The restaging of natural processes has been an aspect of Ratti’s practice over the last 10 years. For this project she transformed her studio into a laboratory in which to breed Bombyx Mori silkworms. Thousands of years of silk-farming have created an interdependence between moths and humans. The little insects are fully domesticated and readily climb up fingers, but the intensive farming has greatly reduced their mobility and they have completely lost the ability to fly.
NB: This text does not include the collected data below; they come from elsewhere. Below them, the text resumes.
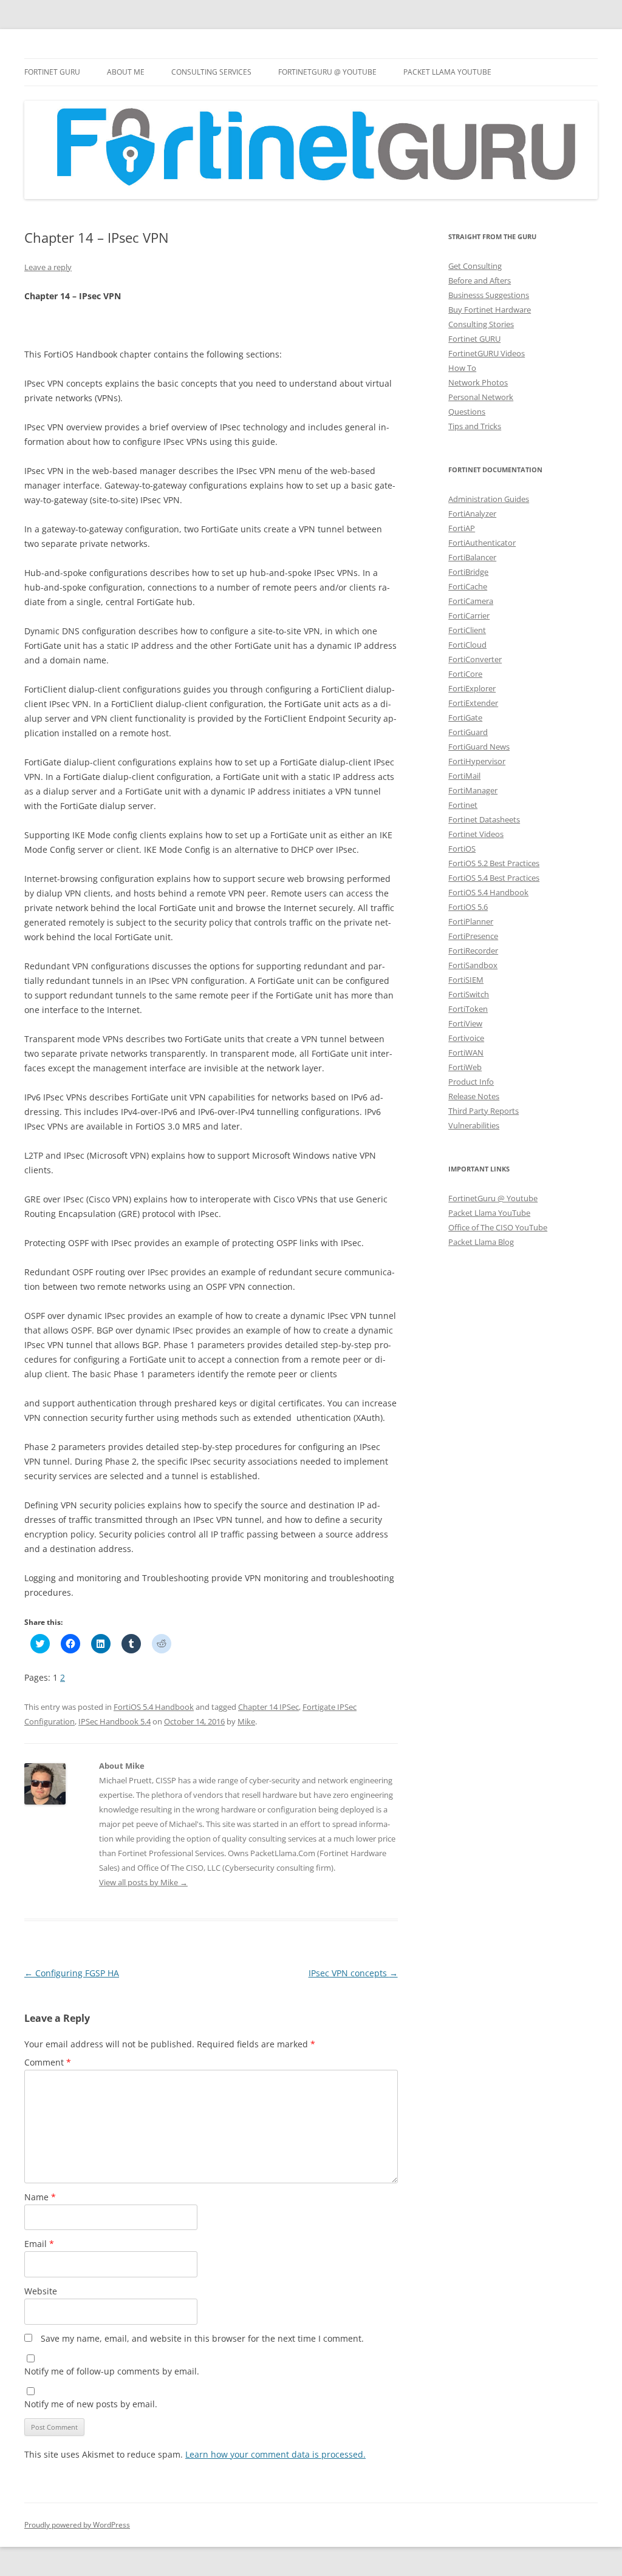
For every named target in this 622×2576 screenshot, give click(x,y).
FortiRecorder (473, 950)
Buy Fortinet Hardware (489, 309)
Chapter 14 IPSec (268, 1706)
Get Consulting (475, 265)
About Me (126, 72)
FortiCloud (467, 644)
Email (39, 2243)
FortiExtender (473, 702)
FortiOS (462, 848)
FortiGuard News (479, 746)
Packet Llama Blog (481, 1241)
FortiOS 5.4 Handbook (154, 1706)
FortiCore (465, 673)
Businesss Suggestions (488, 295)
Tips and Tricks (474, 426)
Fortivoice (466, 1037)
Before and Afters (479, 280)
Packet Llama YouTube (447, 72)
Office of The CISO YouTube (497, 1227)
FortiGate (465, 717)
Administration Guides (488, 498)
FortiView (465, 1023)
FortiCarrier (469, 615)
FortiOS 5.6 (468, 906)
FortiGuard (468, 732)
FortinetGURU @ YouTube (327, 72)
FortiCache (467, 586)
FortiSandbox (472, 965)
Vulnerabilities (473, 1125)
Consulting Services (211, 72)
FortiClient (467, 630)
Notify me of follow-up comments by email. (111, 2371)
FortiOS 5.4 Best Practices (493, 877)
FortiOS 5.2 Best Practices (493, 863)
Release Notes (473, 1096)
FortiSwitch (468, 994)
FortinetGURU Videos (486, 353)
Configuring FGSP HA (71, 1973)
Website (40, 2291)
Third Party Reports (483, 1110)
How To (462, 367)
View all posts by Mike (143, 1882)
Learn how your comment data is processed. (275, 2454)
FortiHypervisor (476, 761)
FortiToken (468, 1008)
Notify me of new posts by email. (90, 2404)
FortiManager (472, 790)
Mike (246, 1721)
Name (40, 2197)
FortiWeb (465, 1067)
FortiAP (461, 528)
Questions (466, 411)
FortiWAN (466, 1052)
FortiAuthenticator (482, 542)
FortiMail (464, 775)
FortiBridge (468, 571)
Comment (47, 2062)
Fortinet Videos (476, 834)
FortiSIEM (466, 979)
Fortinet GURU (52, 72)
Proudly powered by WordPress (77, 2525)
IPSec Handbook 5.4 (114, 1721)
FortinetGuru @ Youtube (493, 1198)
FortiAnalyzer (472, 513)
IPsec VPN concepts (353, 1973)
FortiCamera (470, 600)
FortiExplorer (472, 688)
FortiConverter (475, 659)
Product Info (471, 1081)
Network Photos (478, 382)
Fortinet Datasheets (484, 819)
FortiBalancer (472, 557)
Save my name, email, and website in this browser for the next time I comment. (202, 2338)
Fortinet (462, 804)
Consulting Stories (481, 324)
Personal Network (480, 396)
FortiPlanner (470, 921)
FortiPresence (473, 935)
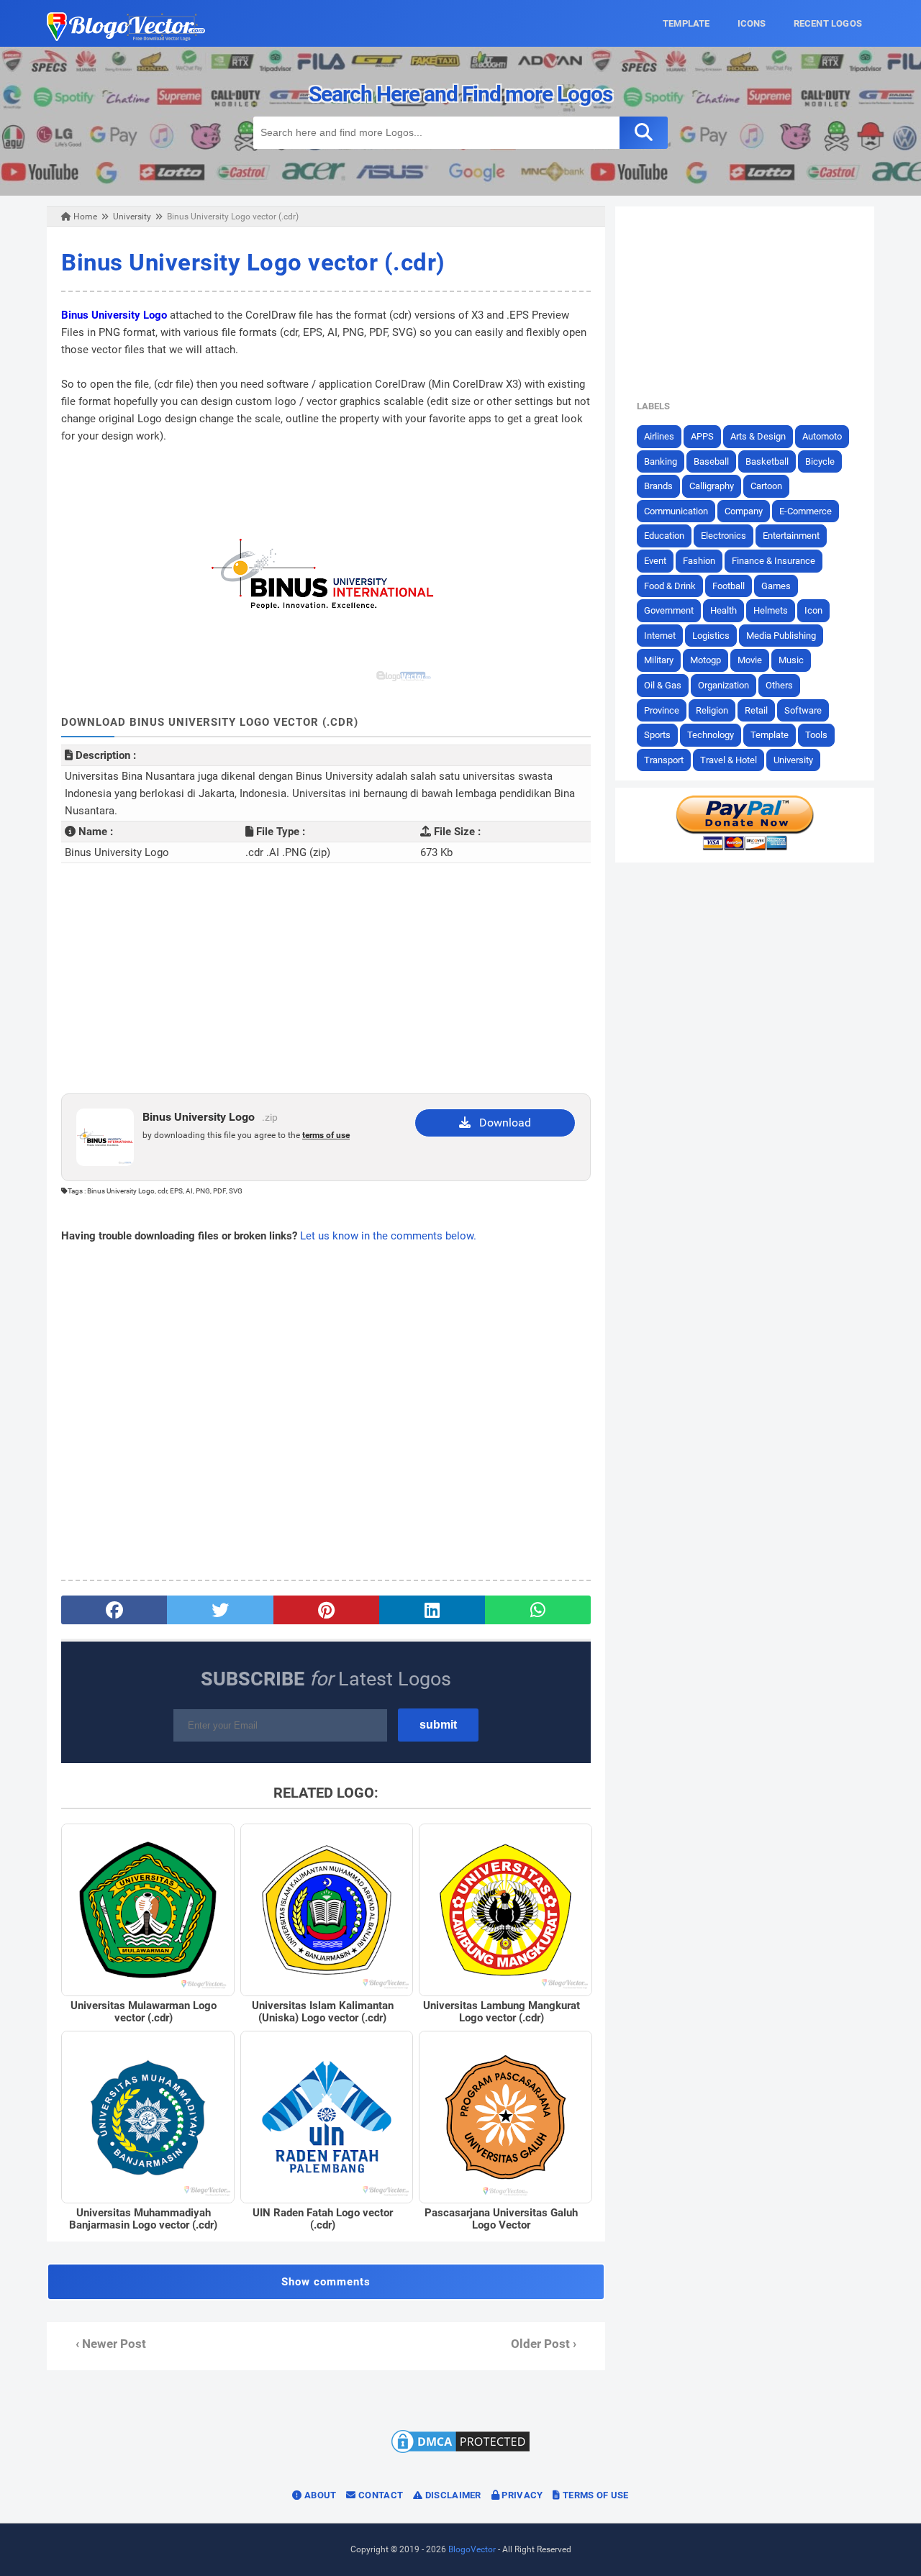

Through the insights derived from researching and observing these metamorphic creatures, Ratti has created a body of work that displays the cyclical process of their life from birth to death, starting and ending with the eggs. She has collected books on the history of rearing silkworms in her home town Como, in Italy, and the apparatus used for breeding them in the 18th Century is echoed in her works. The exhibition also includes a wearable sculpture in which the intricate structure of silkworm antennas is adapted to human scale, a linking of human and insect that also evokes the metamorphosis of Gregor Samsa in Kafka’s seminal 1915 novella.
This project was undertaken during the lockdowns of the Covid pandemic. In a world emptied of the usual distractions, Ratti’s time was marked by the life cycle of the tiny insects. Her works invite us to observe these creatures from a new perspective and reflect upon the centuries-old relationship our species has with them, but also to recover and reconsider our historical interdependence.